A million seagrass seeds, enough to cover 20,000 square meters of seafloor, have been gathered from existing meadows to be planted this upcoming winter in the Dale Bay in Pembrokeshire in an effort to undertake the largest seagrass restoration project the UK has ever seen.
This comes after reports of the disappearance of 92% of the UK’s seagrass in the last century due to pollution, surface runoff, coastal development and damage from destructive fishing methods and boating. Alec Taylor, head of marine policy at WWF (one of the organisations involved in the project), said: “Seagrass is a wonder plant that doesn’t get the recognition it deserves, so its steep decline is extremely concerning.”
Seagrass has the ability to capture carbon from the atmosphere up to 35 times faster than tropical rainforests, and accounts for 10% of the ocean’s carbon storage capacity, all while occupying only 0.2% of the ocean floor.

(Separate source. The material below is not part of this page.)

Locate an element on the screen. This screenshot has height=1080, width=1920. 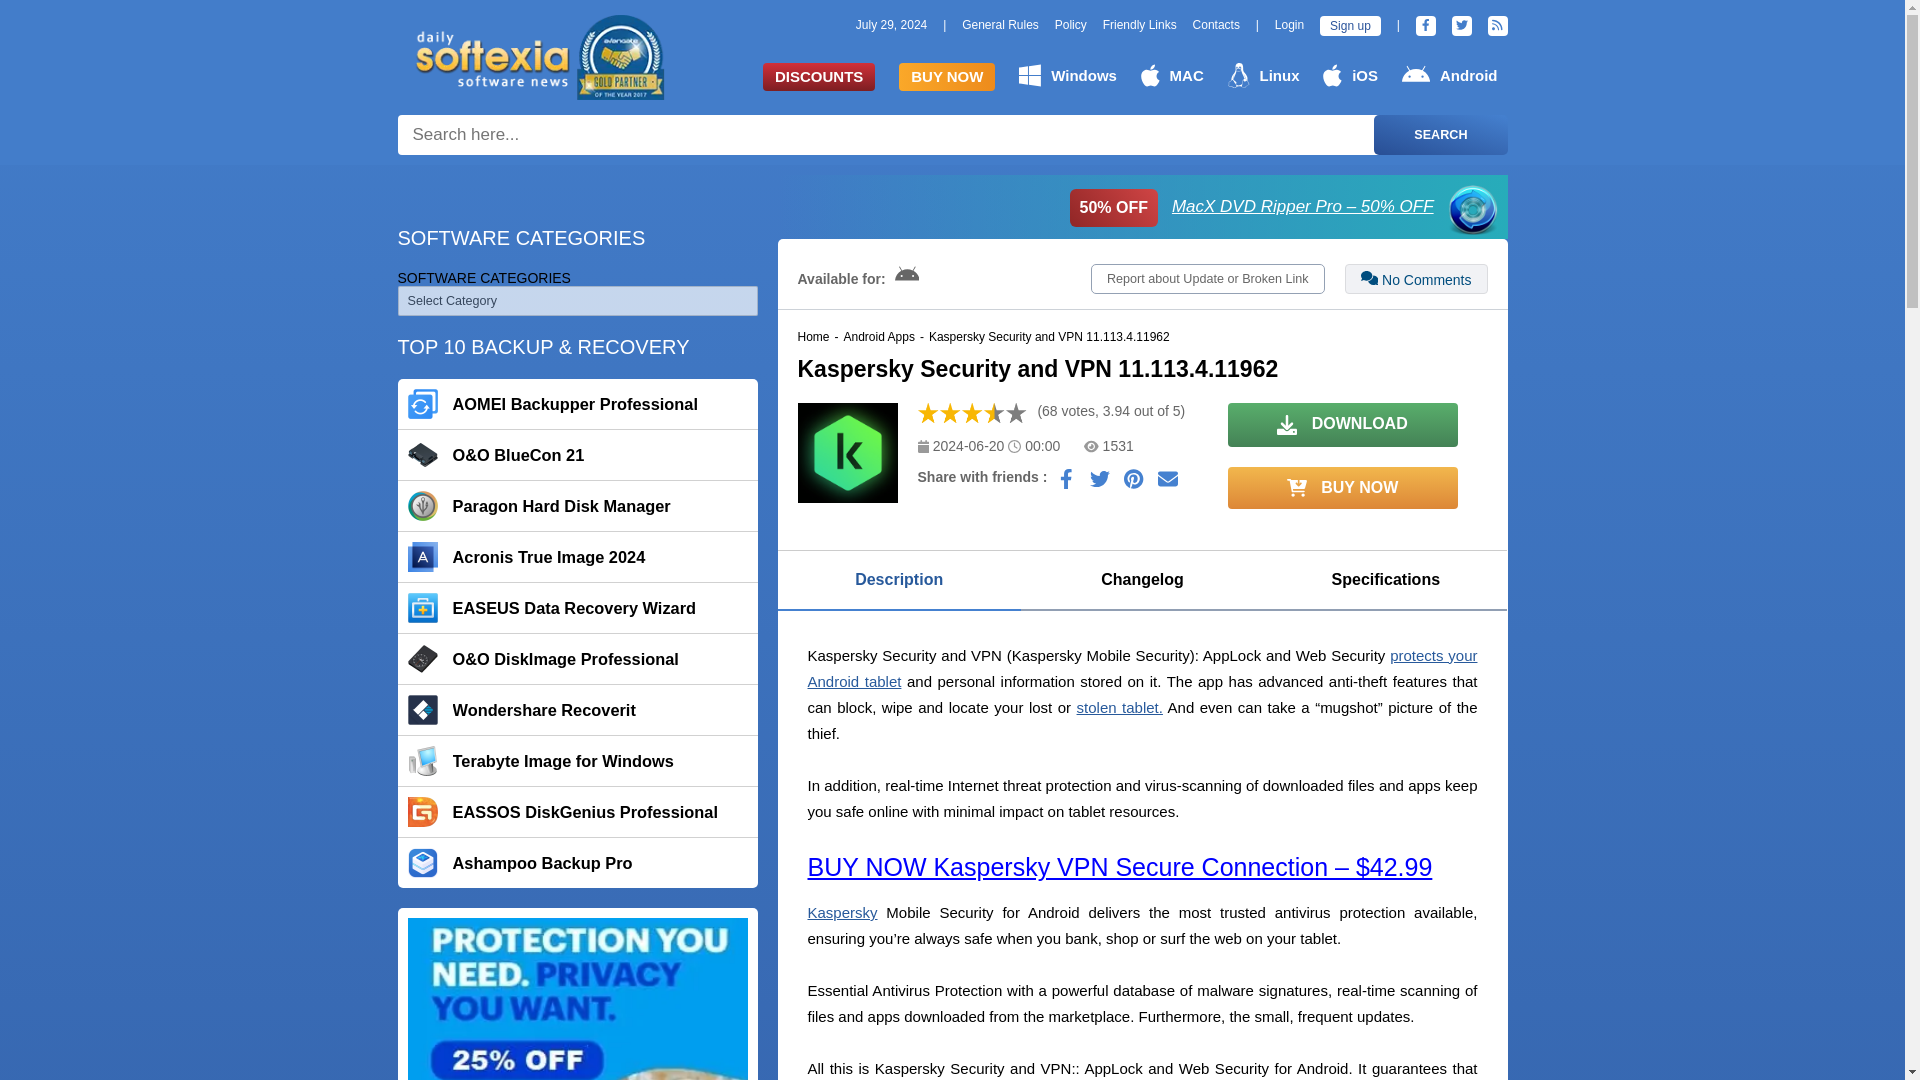
Ashampoo Backup Pro is located at coordinates (578, 862).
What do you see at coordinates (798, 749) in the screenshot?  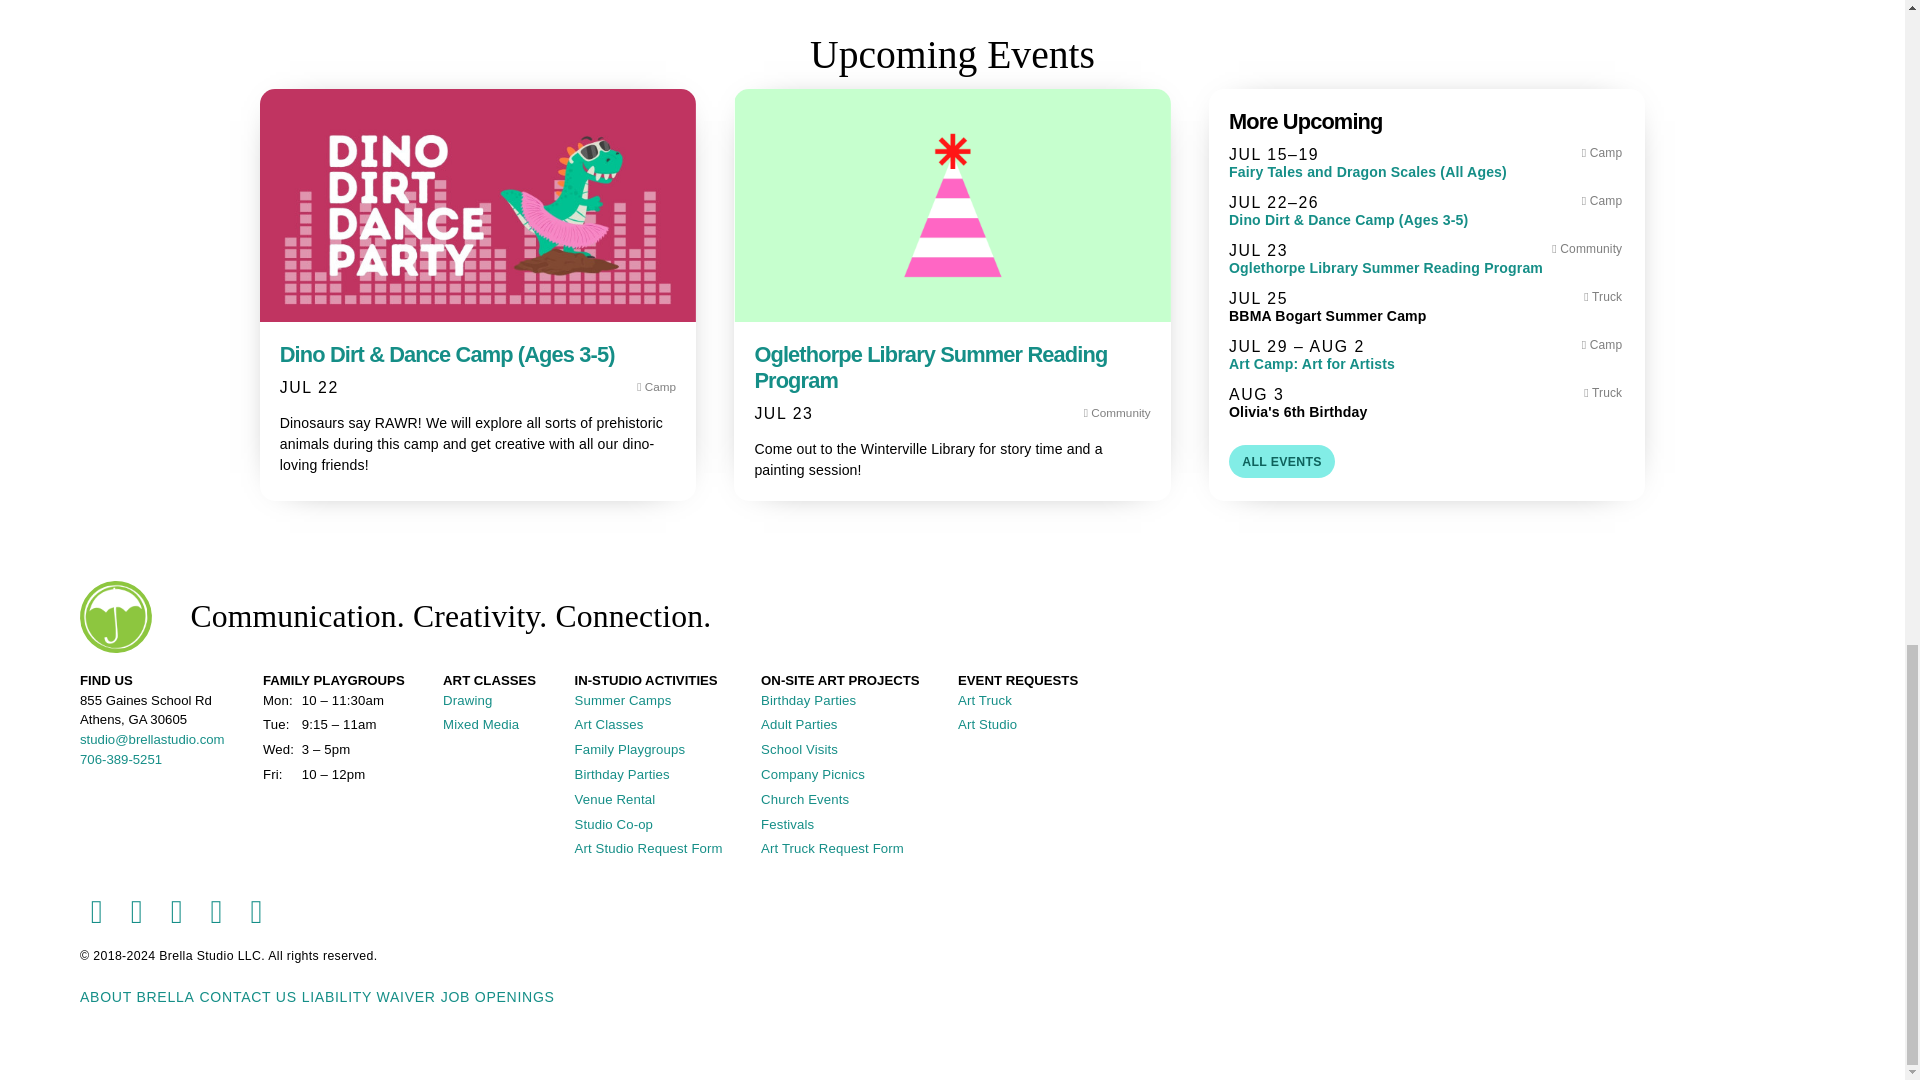 I see `School Visits` at bounding box center [798, 749].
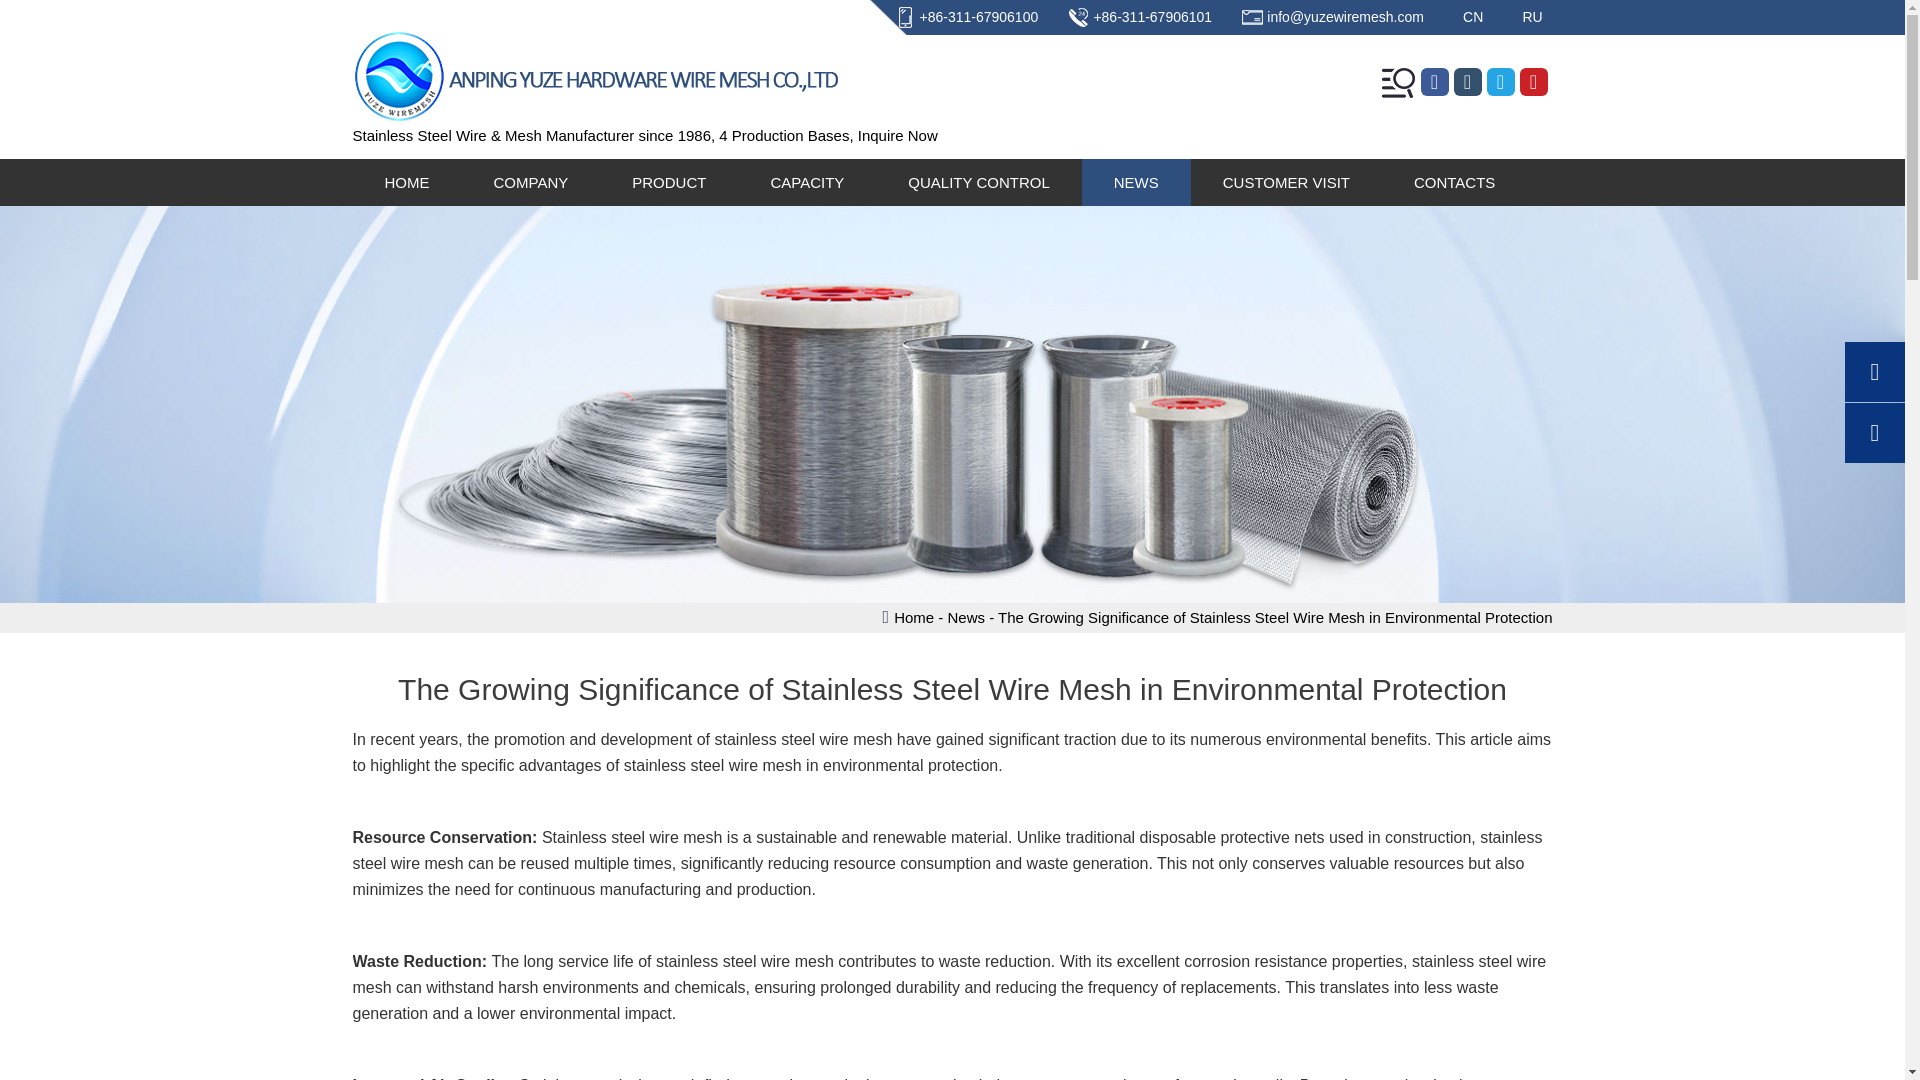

This ‘wonder plant’ also provides a nursery and food source for a wide variety of marine life, protects coastlines from erosion, produces oxygen, absorbs human pollution and even has the unique ability to protect coral reefs from diseases and bleaching.
This flowering marine plant is also a backbone of the fishing industry, indirectly supporting 1/3 of fisheries globally; 32% of commercial fish species depend on seagrass for at least one part of their life cycle.
Dr Richard Unsworth of Swansea University, another partnership of the recovery effort, said: “If we want to provide our fisheries and our coastlines with the potential to adapt to a rapidly changing climate, we need to restore the habitats and biodiversity that support their productivity.”
Experts are working with local communities of volunteers for each stage of the project, from seed extraction to deciding where to replant, so as not to affect local livelihoods and lifestyles. On a larger scale, the organizations involved also hope that the pilot project will lead the way for further seagrass restoration across the UK. The project calls on governments not only to foster the re-growth of seagrass meadows, but for the UK to become a global leader in healing our oceans and tackling climate change.
Without seagrass, the many species that depend on it will continue to disappear, we would see a potentially drastic negative shift in seafood availability and an increase in the amount of carbon being released into the atmosphere. The future of seagrass ecosystems will largely depend on the dedication and success of this pilot project in re-growing the lush meadows of seagrass and subsequently influencing further action along the rest of the UK coast.